**Data for the task:**
□ □ □

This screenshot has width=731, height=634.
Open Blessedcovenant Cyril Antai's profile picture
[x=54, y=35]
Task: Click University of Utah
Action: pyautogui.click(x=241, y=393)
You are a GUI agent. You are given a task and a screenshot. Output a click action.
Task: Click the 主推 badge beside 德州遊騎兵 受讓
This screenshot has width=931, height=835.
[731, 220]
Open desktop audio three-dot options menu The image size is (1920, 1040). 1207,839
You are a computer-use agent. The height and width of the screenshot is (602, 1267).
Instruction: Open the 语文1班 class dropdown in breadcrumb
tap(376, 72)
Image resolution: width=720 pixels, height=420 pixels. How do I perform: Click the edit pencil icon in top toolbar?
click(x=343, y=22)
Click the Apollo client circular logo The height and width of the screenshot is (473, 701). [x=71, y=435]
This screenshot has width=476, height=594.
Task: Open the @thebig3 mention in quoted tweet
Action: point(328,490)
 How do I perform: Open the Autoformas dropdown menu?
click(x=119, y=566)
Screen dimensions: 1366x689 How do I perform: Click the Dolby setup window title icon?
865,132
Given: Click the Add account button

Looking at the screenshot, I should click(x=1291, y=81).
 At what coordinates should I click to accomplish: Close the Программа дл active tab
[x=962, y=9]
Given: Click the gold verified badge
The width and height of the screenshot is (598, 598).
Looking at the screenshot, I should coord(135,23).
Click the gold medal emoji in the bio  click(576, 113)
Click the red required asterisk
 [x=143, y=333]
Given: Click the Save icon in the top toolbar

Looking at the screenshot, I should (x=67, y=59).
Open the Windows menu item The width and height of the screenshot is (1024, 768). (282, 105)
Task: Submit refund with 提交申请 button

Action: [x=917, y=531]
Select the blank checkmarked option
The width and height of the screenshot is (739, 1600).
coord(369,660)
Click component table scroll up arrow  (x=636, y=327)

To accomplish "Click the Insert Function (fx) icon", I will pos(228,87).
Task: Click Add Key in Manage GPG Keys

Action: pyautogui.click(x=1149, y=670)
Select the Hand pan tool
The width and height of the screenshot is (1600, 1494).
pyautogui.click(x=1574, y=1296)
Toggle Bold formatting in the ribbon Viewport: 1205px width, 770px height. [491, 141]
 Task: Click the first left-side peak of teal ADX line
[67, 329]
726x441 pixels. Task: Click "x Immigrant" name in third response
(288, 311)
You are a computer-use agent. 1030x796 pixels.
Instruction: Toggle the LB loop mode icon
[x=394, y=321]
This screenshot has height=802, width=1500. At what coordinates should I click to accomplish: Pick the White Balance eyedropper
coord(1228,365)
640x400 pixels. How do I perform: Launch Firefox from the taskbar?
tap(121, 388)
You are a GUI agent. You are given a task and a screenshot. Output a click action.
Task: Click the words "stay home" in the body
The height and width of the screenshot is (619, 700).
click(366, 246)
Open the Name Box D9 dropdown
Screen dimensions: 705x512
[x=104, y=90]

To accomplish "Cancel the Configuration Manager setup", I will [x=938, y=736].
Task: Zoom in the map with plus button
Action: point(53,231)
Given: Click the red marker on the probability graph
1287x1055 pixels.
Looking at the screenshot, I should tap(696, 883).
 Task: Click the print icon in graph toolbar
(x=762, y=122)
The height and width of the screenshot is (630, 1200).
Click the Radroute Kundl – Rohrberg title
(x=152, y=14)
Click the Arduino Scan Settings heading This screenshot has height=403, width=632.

□ □ □

**Description of the task:** Word for word, the whole listing should be given again.

**Final answer:**
This screenshot has width=731, height=634.
Open Blessedcovenant Cyril Antai's profile picture
[x=54, y=35]
Task: Click University of Utah
Action: pyautogui.click(x=241, y=393)
You are a GUI agent. You are given a task and a screenshot. Output a click action.
Task: Click the 主推 badge beside 德州遊騎兵 受讓
This screenshot has width=931, height=835.
[731, 220]
Open desktop audio three-dot options menu The image size is (1920, 1040). 1207,839
You are a computer-use agent. The height and width of the screenshot is (602, 1267).
Instruction: Open the 语文1班 class dropdown in breadcrumb
tap(376, 72)
Image resolution: width=720 pixels, height=420 pixels. How do I perform: Click the edit pencil icon in top toolbar?
click(x=343, y=22)
Click the Apollo client circular logo The height and width of the screenshot is (473, 701). [x=71, y=435]
This screenshot has width=476, height=594.
Task: Open the @thebig3 mention in quoted tweet
Action: point(328,490)
 How do I perform: Open the Autoformas dropdown menu?
click(x=119, y=566)
Screen dimensions: 1366x689 How do I perform: Click the Dolby setup window title icon?
865,132
Given: Click the Add account button

Looking at the screenshot, I should click(x=1291, y=81).
 At what coordinates should I click to accomplish: Close the Программа дл active tab
[x=962, y=9]
Given: Click the gold verified badge
The width and height of the screenshot is (598, 598).
Looking at the screenshot, I should coord(135,23).
Click the gold medal emoji in the bio  click(576, 113)
Click the red required asterisk
 [x=143, y=333]
Given: Click the Save icon in the top toolbar

Looking at the screenshot, I should (x=67, y=59).
Open the Windows menu item The width and height of the screenshot is (1024, 768). (282, 105)
Task: Submit refund with 提交申请 button

Action: [x=917, y=531]
Select the blank checkmarked option
The width and height of the screenshot is (739, 1600).
coord(369,660)
Click component table scroll up arrow  (x=636, y=327)

To accomplish "Click the Insert Function (fx) icon", I will pos(228,87).
Task: Click Add Key in Manage GPG Keys

Action: pyautogui.click(x=1149, y=670)
Select the Hand pan tool
The width and height of the screenshot is (1600, 1494).
pyautogui.click(x=1574, y=1296)
Toggle Bold formatting in the ribbon Viewport: 1205px width, 770px height. [491, 141]
 Task: Click the first left-side peak of teal ADX line
[67, 329]
726x441 pixels. Task: Click "x Immigrant" name in third response
(288, 311)
You are a computer-use agent. 1030x796 pixels.
Instruction: Toggle the LB loop mode icon
[x=394, y=321]
This screenshot has height=802, width=1500. At what coordinates should I click to accomplish: Pick the White Balance eyedropper
coord(1228,365)
640x400 pixels. How do I perform: Launch Firefox from the taskbar?
tap(121, 388)
You are a GUI agent. You are given a task and a screenshot. Output a click action.
Task: Click the words "stay home" in the body
The height and width of the screenshot is (619, 700).
click(366, 246)
Open the Name Box D9 dropdown
Screen dimensions: 705x512
[x=104, y=90]

To accomplish "Cancel the Configuration Manager setup", I will [x=938, y=736].
Task: Zoom in the map with plus button
Action: point(53,231)
Given: Click the red marker on the probability graph
1287x1055 pixels.
Looking at the screenshot, I should tap(696, 883).
 Task: Click the print icon in graph toolbar
(x=762, y=122)
The height and width of the screenshot is (630, 1200).
Click the Radroute Kundl – Rohrberg title
(x=152, y=14)
Click the Arduino Scan Settings heading This screenshot has height=403, width=632.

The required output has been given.